Five weeks is quite an accomplishment. Keep up the good work.


----------



## eagle2250 (Mar 24, 2006)

Count me as impressed. Though I have never smoked, I have had a number of family and friends who did so and I have tried mightily to convince each and every one of them to stop. A few did, but many did not...quitting is a very challenging undertaking! Shaver, my friend, there are so many things about you that I admire and quitting smoking is one more item that I will add to that list. Congratulations!


----------



## Howard (Dec 7, 2004)

Congratulations Shaver, keep up the good work.


----------



## Dhaller (Jan 20, 2008)

Well, time to short tobacco stocks! 

I have to say, though, in the USA I never encounter smokers any more. The other day I went to my office (I only actually go there once every week or two), and their was a lone fellow outside the building having a smoke, looking very out of place. He kept his eyes downcast, as though admitting "yes, I'm a dinosaur"; perhaps it was my amazed glance which unnerved him.

That said, I was camping in the mountains a couple of weeks ago, and met an old man walking along smoking a pipe. Plaid coat, white beard, pipe, mountains: a classic scene. We chatted a while, and he was a man living in the mountains, in a log house with a wood-burning stove; we discussed fire-building (an interest of mine.) I'm happy such folk still exist; I just don't want them ruining my alfresco dining experience!

DH


----------



## Charles Dana (Nov 20, 2006)

Mr.

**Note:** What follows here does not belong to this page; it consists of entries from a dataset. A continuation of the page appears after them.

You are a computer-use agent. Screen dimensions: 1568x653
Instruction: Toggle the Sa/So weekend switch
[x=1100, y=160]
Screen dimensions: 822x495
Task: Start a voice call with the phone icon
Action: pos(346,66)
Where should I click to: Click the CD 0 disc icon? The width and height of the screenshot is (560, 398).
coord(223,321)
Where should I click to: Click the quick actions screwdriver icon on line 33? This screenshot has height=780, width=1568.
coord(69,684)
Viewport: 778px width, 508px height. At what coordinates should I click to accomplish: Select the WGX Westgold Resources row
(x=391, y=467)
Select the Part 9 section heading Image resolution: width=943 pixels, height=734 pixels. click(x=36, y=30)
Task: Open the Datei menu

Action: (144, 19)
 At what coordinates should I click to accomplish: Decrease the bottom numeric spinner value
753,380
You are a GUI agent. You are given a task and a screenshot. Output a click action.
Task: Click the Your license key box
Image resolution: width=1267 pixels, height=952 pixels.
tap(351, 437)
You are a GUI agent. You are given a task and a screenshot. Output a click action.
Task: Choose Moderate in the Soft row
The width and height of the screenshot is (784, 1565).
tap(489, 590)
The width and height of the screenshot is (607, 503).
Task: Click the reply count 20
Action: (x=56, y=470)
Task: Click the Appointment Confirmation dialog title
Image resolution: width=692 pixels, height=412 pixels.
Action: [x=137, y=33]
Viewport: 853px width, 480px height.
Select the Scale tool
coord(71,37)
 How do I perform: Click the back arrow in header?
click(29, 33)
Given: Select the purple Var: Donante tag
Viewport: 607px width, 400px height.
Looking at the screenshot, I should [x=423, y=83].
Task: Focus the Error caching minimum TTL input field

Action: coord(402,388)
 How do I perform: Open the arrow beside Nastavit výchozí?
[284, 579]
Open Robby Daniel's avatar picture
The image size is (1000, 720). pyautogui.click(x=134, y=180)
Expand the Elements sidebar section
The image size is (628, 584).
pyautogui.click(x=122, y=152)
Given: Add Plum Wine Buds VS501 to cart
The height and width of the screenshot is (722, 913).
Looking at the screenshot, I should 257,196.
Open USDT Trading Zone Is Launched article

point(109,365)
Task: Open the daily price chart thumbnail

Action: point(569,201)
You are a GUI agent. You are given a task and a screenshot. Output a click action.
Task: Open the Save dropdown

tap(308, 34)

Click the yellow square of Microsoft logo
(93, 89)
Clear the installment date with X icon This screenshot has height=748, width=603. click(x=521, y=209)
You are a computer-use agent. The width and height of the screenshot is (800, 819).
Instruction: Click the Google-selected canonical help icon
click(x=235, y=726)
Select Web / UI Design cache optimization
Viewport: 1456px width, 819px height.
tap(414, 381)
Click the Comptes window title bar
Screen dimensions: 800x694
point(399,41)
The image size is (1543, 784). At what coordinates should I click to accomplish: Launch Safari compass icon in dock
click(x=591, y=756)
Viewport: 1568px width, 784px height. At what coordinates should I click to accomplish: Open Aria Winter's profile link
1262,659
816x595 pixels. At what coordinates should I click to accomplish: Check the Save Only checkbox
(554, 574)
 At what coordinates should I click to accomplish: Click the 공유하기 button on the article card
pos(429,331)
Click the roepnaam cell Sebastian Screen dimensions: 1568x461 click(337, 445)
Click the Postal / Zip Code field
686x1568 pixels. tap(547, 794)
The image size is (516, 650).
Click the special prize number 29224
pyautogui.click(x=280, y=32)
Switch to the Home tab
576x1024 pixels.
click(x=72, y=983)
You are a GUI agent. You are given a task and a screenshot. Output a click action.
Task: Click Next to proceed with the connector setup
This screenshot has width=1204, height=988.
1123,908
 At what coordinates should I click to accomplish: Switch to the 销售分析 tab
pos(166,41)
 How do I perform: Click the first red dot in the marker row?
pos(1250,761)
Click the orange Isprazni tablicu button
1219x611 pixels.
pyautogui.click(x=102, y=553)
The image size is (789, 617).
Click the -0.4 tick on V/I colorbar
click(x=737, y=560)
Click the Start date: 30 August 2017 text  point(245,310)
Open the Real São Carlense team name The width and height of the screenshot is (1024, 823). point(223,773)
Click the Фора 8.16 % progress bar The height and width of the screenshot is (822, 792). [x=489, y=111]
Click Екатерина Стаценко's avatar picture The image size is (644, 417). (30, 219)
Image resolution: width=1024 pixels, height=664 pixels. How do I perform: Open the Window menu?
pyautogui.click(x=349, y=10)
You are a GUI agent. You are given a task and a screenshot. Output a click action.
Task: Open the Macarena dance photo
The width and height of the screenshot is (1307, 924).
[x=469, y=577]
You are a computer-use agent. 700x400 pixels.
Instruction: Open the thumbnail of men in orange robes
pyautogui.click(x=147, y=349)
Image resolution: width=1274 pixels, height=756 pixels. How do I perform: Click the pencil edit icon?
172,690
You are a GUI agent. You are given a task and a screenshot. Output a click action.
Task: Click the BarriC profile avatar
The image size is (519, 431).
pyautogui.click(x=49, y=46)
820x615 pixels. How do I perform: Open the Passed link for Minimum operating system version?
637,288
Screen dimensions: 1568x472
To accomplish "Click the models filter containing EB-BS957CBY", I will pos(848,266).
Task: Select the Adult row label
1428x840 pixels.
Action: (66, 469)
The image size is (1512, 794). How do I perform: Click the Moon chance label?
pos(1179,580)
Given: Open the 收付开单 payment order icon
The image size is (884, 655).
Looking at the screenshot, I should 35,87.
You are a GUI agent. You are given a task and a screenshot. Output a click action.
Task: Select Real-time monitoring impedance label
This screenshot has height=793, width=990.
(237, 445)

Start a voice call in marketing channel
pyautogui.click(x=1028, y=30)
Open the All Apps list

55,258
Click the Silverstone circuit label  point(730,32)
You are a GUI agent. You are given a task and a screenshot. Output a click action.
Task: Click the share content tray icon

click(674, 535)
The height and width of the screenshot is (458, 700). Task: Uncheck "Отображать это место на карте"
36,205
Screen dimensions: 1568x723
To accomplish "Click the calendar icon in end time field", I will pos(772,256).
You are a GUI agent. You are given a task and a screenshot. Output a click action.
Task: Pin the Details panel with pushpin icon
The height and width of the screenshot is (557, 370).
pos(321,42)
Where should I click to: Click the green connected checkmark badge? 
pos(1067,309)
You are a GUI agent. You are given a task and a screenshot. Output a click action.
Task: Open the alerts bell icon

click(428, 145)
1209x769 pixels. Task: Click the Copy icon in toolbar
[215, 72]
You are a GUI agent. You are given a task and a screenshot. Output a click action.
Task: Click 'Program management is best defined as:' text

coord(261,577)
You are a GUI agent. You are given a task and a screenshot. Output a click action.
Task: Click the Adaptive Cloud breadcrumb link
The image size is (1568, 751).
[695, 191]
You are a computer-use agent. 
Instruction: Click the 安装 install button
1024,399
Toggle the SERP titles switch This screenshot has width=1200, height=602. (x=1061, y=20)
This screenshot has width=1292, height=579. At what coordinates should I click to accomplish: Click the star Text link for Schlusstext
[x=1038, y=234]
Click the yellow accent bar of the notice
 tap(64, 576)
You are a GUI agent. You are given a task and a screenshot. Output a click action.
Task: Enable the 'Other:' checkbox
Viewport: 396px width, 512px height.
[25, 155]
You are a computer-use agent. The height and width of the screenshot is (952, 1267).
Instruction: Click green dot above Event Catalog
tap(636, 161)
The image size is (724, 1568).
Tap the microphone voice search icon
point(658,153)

B. Scott Robinson said:


> Good on you!
> 
> I still smoke my pipe at least once a week with a group I smoke/drink with in Pakistan on Friday evenings. I like the temporary pause from the day-to-day that smoking provides as well as the excellent company it affords. Smokers, in my estimation, are typically the best people.


BSR: I enjoy your posts. Do you by any chance moonlight as the copywriter for the J Peterman catalogue? Sure seems like it.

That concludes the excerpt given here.